‘Shtisel’ Star Shira Haas on How Childhood Illness ‘Forced Me to Mature Early’
One of the most recognizable stars of Netflix’s Israeli soap opera Shtisel is actor Shira Haas. The 25-year-old has also gained fame recently with her turn in another Netflix hit, Unorthodox, based on the memoir by the same name by former ultra-Orthodox sect member Deborah Feldman. In the drama Haas, in the role of Feldman, escapes her Hasidic Brooklyn community.
For her part, Haas has had her own share of drama in her life, diagnosed with cancer at a very young age that she says made her grow up fast.
The actor portrays Ruchami Weiss Tonik on ‘Shtisel’
Haas told Variety about her delight in learning the dark horse Israeli drama had been picked up for a third season on Netflix. Filming with COVID restrictions in place was daunting, however.
“To be Ruchami again is amazing,” she said. “I gave up the idea of a third season, and suddenly it came back. You’re seeing all the people you know, but you can’t hug them.
“There aren’t a lot of people on set, and everyone is very careful. Definitely weird; it’s definitely different. But yeah, you know, the things we do for art!”
Haas had to learn Yiddish – fast – for her role in ‘Unorthodox’

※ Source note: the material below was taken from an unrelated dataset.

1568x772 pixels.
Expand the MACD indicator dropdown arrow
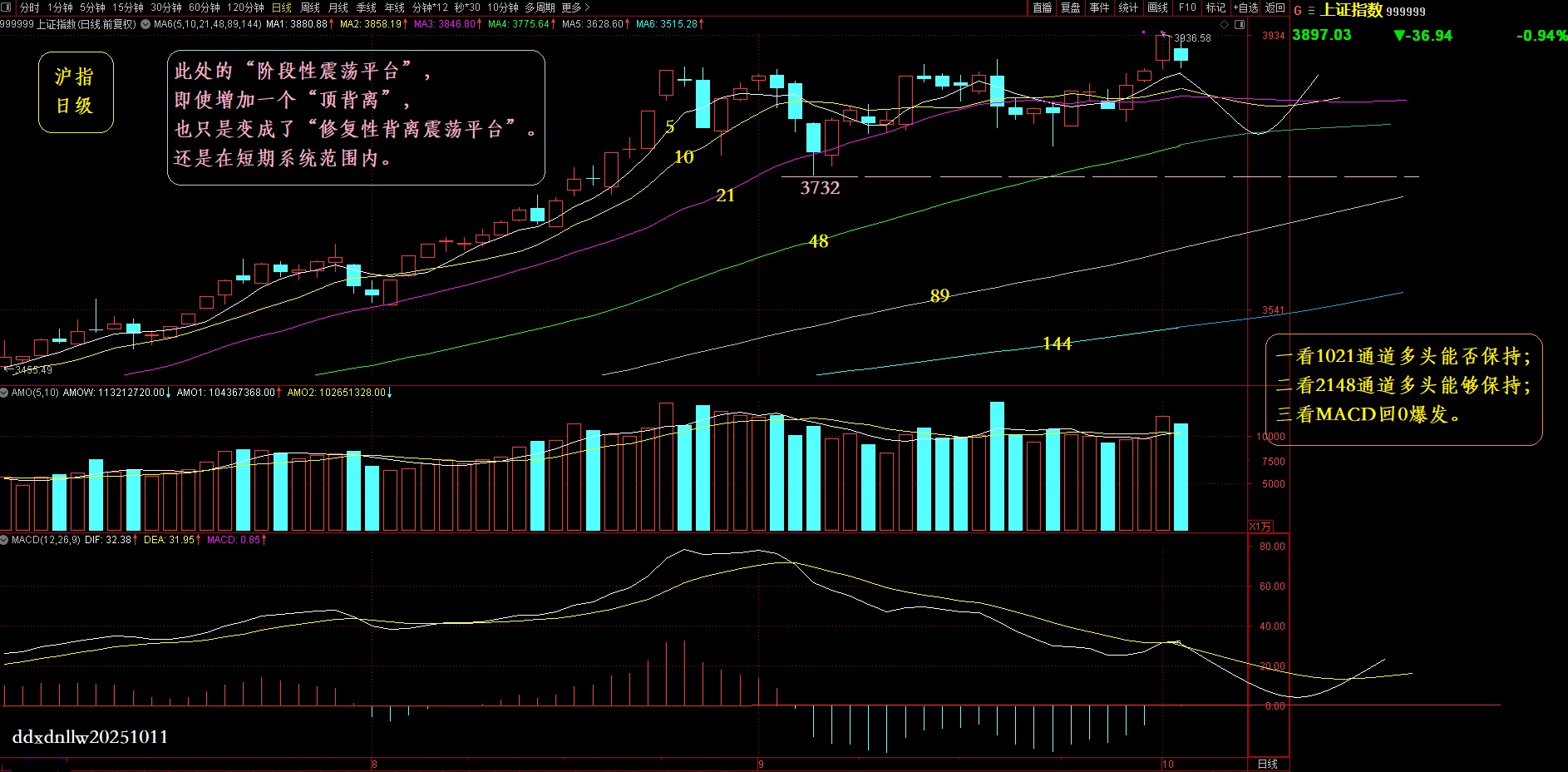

Born and raised in Israel, Haas speaks Hebrew fluently. What she was not fluent in, before filming Unorthodox, was Yiddish.
She explained to IndieWire that “I went to sleep with Yiddish and I woke up with Yiddish. We spent hours every day. I recorded [her instructor Eli Rosen] and I watched videos and I wrote it on the page.
“It was so important to me to know my lines well and to know what I was saying, so that when I came to set I wouldn’t have to think about it, so I would be able to actually be in the scene. It was a major part of preparing for the role.”
Haas is a cancer survivor
In a recent interview with The Guardian, the petite actor talked about her diagnosis at age 3 with cancer of the kidney.
“I don’t remember anything of my life before [cancer],” she said. “From the age of three to six I was very sick. Being ill forced me to mature early. I started to write poems and stories. Of course, I wish it hadn’t happened, but a part of me is thankful for what I went through. I understand pain and suffering. It shaped who I am.”
She added that her discovery of the acting life in her teens gave her “protection,” and an outlet that she quickly found she not only enjoyed, but also excelled at.
“Being shy by nature, I find that performing offers me some protection,” she explained. “Acting is exposing, but telling a story gives me a protective shield to hide behind. Nobody ever knows quite how many of your personal experiences are on show when the cameras roll.”